• BLOC DE TEXTE
>>>
B/ Le volet « Logement » comme révélateur du clivage idéologique gauche/droite

Les dispositifs sur le volet « Logement » constituent le principal point de discorde entre députés de la majorité plurielle et ceux de l’opposition conservatrice et libérale. Pour l’opposition parlementaire de droite, le projet de loi du gouvernement de Lionel Jospin ne prend en compte que la protection des locataires et aurait tendance à fragiliser le droit des bailleurs. Une telle disproportion de « traitement » tendrait à porter atteinte au droit de propriété. En somme, les députés de droite reprochent au projet de loi du gouvernement Jospin de protéger les locataires au détriment des bailleurs. C’est cette inégalité de considération qui a fait dire à Patrick Devedjian que la lutte contre les exclusions « ne justifie pas la bataille engagée contre la propriété privée » 1210 .En demandant le respect du droit de propriété, l’opposition parlementaire conservatrice se positionne alors en défenseur des intérêts des propriétaires immobiliers :

‘« Parce que vous [le gouvernement] considérez que les propriétaires de logements vacants ne gèrent pas bien leur patrimoine, vous voulez les taxer pour les inciter à louer. C’est une philosophie que nous ne pouvons accepter. Nous ne pouvons pas accepter non plus les dispositions relatives à la saisie immobilière et je crains qu’elles ne tombent sous les fourches caudines, c’est-à-dire sous la censure du Conseil Constitutionnel, car c’est une grande innovation de notre droit que d’obliger quelqu’un à devenir propriétaire d’un bien dont il n’a pas accepté le prix. Les dispositions concernant les expulsions ne sont pas satisfaisantes non plus […] » 1211 .’

Pour Patrick Devedjian, les mesures sur le logement sont « contraires au droit de propriété inséparable de la liberté » 1212 dans la mesure où ellesprésentent un « caractère idéologique ». Il y a urgence à remédier à cette « injustice » selon lui, car ces dispositions auraient pour effet de décourager « l’offre de logements locatifs et pénaliseraient donc les plus démunis ». C’est ce sentiment d’injustice et d’attaques contre les propriétaires qui pousse les députés du RPR et de Démocratie libérale à saisir le Conseil constitutionnel afin de demander l’annulation des dispositions du volet « Logement » qui sont contraires à la Constitution.
<<<
• CONSIGNES DE L'EXERCICE
a) Transcrivez fidèlement, dans le texte sur le volet « Logement », tout le passage qui va de « Pour Patrick Devedjian, les » jusqu'à « à la Constitution. ».
b) Poursuivez la rédaction du texte sur le volet « Logement » à partir de sa dernière phrase.
La liste ci-après provient d'une autre source.

[Relevés de repérage d'éléments]
>>>
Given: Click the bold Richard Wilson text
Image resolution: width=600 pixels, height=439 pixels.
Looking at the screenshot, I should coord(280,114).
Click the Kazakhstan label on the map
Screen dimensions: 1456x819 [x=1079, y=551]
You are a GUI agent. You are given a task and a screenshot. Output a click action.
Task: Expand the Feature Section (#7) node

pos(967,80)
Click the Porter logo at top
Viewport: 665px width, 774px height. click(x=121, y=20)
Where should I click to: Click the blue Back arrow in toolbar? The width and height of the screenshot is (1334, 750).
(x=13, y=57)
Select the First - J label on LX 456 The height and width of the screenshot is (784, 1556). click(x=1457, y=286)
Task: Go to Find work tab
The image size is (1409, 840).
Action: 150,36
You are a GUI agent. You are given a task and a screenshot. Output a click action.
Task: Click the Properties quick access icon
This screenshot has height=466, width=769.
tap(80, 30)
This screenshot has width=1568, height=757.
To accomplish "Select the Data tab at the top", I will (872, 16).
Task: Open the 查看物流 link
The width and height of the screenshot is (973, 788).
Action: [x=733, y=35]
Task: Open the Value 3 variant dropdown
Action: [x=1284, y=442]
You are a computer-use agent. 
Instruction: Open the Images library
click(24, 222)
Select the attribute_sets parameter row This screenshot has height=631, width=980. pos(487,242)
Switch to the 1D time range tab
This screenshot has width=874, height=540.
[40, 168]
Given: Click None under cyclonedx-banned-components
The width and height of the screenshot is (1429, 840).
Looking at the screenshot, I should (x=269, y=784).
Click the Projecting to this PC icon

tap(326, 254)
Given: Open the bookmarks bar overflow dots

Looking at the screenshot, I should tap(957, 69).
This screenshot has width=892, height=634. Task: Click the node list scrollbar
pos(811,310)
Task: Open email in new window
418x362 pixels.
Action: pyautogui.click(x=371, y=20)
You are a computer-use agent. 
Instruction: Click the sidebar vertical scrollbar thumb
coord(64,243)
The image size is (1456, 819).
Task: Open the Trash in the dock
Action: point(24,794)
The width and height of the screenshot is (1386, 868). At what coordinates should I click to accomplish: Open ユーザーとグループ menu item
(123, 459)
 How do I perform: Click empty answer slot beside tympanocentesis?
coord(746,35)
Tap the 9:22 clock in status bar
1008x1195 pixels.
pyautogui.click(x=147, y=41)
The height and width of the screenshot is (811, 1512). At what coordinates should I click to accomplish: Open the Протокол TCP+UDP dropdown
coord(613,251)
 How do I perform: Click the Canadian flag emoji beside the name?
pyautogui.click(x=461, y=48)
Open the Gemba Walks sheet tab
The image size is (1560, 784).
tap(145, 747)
<<<
• RÉSULTATS DE L'EXERCICE
a)
Pour Patrick Devedjian, les mesures sur le logement sont « contraires au droit de propriété inséparable de la liberté » 1212 dans la mesure où ellesprésentent un « caractère idéologique ». Il y a urgence à remédier à cette « injustice » selon lui, car ces dispositions auraient pour effet de décourager « l’offre de logements locatifs et pénaliseraient donc les plus démunis ». C’est ce sentiment d’injustice et d’attaques contre les propriétaires qui pousse les députés du RPR et de Démocratie libérale à saisir le Conseil constitutionnel afin de demander l’annulation des dispositions du volet « Logement » qui sont contraires à la Constitution.

b)
Dans sa décision rendu le 9 juillet 1998 1213 , le Conseil Constitutionnel annule en effet sept articles 1214 qu’il juge non conformes à la Constitution 1215 et en valide deux : ce sont les articles 51 et 52.

S’agissant de l’article 51, les juges constitutionnels ont confirmé la création d’une taxe sur les logements vacants. Cette disposition, qui selon Libération « était réclamée depuis plusieurs années par les associations de défense des mal logés comme le DAL, le Comité des sans-logis ou des députés du partis socialiste » 1216 , a fait l’objet de vifs débats entre députés de gauche et ceux de droite aussi bien au Sénat qu’à l’Assemblée nationale 1217 . Cette disposition a été adoptée par les deux assemblées. Toutefois, le Conseil constitutionnel a eu à préciser que la taxe sur les logements vacants ne s’applique qu’à des « logements habitables et dont la vacance tient à la seule volonté de leur détenteur ».

Le Conseil constitutionnel a rappelé dans sa décision que la propriété est « un droit inviolable et sacré » ainsi que le proclame la déclaration des droits de l’homme de 1789. En se prononçant en faveur de la protection du droit de la propriété, le juge constitutionnel confirme la pensée dominante : le droit du bailleur est premier et il y a donc primauté du droit de propriété sur celui du locataire. Ainsi le droit du bailleur est plus important et mérite d’être mieux protégé que le droit du locataire. Quant à l’article 52, les juges constitutionnels estiment qu’il y a lieu de créer une nouvelle procédure de réquisition de logements sous réserve des conditions d’indemnisation des personnes morales qui laissent leurs locaux vacants.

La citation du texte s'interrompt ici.